On Tue, Dec 1, 2009 at 4:17 PM, Bill Lorensen <bill.lorensen at gmail.com> wrote:
> Can you provide a png file or meta file, or whatever file you tried with itk?
>
> On Tue, Dec 1, 2009 at 4:08 PM, O'Connor, Michael
> <Michael.OConnor at umassmed.edu> wrote:
>> Hi Bill,
>> Thanks. Attached is simple MATLAB test code + the MATLAB filter
>> function used (Dr. Guy Gilboa's code). I've also take the liberty of
>> attaching a test image (specifically opened in MATLAB code). The test
>> image is 400x400 float with background = 0.024 + additive Gaussian Noise and
>> foreground (circle) = 0.031 + additive Gaussian Noise. As said previously
>> MATLAB code seems to work as expected as shown in plot. In ITK there is no
>> similar intraregion filtering (i.e. filtered image ~ input )
>>
>> Regards,
>> Michael
>>
>> ******
>> %%% simple test of anisotropic diffusion filter
>> %%% uses Guy Gilboa's diffusion function (from his website)
>> %%%
>> clear all;
>> close all;
>> close all hidden;
>> row = 400;
>> col = 400;
>> GAIN = 1;
>> iter = 5;
>> conductance = 0.003 * GAIN;
>> timestep = 0.125;
>>
>>
>> %%
>> fid_raw = fopen('/Users/michaeloconnor/Desktop/phantom_ADF3.rec','r');
>>
>> if (fid_raw == -1 )
>> fprintf('NO Input File(s) in Working Directory \n');
>> break; %stop now - invalid file
>> end
>> %%
>>
>> fprintf('iterations = %i timestep = %4.3f conductance = %f Gain = %i
>> \n',iter,timestep,conductance, GAIN)
>>
>> read_raw= fread(fid_raw, [row col],'single');
>> I=read_raw*GAIN;
>>
>> J_adf=diffusion2(I, 'pm1', iter, conductance, timestep);
>>
>> %% Display Both input and Filtered Using Image Processing Toolkit
>>
>> imtool(J_adf, [])
>> imtool(I, [])
>>
>> %% Plot 1D Profile
>>
>> p=plot([1:400],I(200,:),[1:400],J_adf(200,:));
>> set(p,'LineWidth',2);
>> title('1D Profile (row 200)','FontSize',14, 'FontWeight', 'bold');
>> xlabel('Column (1:400)','FontSize',14, 'FontWeight', 'bold')

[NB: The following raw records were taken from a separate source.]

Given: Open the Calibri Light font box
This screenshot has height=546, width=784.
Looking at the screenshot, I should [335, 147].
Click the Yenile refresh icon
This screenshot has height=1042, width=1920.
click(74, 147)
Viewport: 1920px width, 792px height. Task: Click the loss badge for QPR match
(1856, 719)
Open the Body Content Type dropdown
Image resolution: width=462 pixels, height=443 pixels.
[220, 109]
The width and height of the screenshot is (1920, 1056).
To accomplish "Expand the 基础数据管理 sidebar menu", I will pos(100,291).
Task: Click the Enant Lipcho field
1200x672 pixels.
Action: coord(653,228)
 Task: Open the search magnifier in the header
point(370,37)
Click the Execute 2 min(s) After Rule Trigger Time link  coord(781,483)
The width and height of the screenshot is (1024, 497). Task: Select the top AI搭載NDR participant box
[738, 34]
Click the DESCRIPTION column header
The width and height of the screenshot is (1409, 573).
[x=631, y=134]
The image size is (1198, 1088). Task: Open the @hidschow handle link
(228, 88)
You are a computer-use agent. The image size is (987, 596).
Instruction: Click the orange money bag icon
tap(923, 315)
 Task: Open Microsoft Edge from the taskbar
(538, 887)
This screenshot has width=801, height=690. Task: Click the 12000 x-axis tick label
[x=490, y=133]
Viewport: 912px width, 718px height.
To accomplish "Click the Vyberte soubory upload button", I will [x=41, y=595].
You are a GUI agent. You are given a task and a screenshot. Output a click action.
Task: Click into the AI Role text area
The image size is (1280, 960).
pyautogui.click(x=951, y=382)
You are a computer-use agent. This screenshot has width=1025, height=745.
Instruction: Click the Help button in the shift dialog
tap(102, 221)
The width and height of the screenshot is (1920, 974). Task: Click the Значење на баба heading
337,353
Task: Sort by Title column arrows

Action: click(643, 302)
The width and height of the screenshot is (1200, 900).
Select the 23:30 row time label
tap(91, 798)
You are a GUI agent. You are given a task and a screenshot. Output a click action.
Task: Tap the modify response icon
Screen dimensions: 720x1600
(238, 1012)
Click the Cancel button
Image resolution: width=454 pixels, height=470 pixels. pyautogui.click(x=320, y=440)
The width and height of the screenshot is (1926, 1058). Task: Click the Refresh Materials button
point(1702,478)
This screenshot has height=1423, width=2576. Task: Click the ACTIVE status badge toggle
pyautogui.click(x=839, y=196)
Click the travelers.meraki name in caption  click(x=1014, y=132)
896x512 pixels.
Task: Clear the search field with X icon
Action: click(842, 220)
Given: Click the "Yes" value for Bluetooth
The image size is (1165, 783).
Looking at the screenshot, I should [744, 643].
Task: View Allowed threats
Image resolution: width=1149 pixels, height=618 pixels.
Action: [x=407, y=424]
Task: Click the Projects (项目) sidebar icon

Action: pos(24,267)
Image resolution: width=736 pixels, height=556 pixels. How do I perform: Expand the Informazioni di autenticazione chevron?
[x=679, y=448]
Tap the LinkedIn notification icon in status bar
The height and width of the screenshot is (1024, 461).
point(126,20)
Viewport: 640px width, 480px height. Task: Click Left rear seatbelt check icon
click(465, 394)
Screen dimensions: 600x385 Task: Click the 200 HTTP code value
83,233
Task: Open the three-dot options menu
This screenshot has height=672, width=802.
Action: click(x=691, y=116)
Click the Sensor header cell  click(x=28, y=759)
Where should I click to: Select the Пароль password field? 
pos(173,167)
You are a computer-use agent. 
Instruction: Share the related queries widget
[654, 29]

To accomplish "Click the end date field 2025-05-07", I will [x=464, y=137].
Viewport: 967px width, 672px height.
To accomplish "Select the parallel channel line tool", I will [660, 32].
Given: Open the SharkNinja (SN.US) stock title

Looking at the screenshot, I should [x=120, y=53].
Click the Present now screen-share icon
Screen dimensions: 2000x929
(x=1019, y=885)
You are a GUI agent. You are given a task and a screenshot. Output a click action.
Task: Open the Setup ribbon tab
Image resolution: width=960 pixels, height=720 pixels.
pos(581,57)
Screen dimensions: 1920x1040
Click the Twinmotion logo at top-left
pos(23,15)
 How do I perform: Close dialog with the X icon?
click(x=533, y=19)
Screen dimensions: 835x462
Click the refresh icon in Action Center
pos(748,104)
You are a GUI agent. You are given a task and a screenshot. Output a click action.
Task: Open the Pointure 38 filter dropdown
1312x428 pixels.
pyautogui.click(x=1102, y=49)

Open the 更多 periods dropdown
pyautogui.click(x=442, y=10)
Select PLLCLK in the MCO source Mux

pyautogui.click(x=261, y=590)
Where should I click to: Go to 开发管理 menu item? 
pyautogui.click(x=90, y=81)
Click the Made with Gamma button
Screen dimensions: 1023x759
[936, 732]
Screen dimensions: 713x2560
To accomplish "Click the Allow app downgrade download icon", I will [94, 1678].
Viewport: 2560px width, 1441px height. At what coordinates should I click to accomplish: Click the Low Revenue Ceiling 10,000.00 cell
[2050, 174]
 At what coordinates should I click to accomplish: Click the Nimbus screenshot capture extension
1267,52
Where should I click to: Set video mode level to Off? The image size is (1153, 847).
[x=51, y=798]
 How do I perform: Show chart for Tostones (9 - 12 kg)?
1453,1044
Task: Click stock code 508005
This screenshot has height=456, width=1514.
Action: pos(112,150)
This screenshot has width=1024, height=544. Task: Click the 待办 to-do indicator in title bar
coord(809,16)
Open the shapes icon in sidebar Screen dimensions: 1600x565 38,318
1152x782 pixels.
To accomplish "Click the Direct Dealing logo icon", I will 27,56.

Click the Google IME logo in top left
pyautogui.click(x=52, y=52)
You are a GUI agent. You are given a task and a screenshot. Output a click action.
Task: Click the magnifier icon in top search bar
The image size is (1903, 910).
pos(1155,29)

>> ylabel('MU Value','FontSize',14, 'FontWeight', 'bold')
>> legend('Pre-Filter', 'ADF Filter')
>> fclose all;
>>
>> ******* filter function (Dr. Gilboa's code)
>> function Jd = diffusion2(J,method,N,K,dt,theta,sigma2)
>> % private function: diffusion (by Guy Gilboa):
>> % Jd=diffusion(J,method,N,K)
>> % Simulates N iterations of diffusion, parameters:
>> % J = source image (2D gray-level matrix) for diffusio
>> % method = 'lin': Linear diffusion (constant c=1).
>> % 'pm1': perona-malik, c=exp{-(|grad(J)|/K)^2} [PM90]
>> % 'pm2': perona-malik, c=1/{1+(|grad(J)|/K)^2} [PM90]
>> % 'rmp': complex valued - ramp preserving [GSZ01]
>> % K edge threshold parameter
>> % N number of iterations
>> % dt time increment (0 < dt <= 0.25, default 0.2)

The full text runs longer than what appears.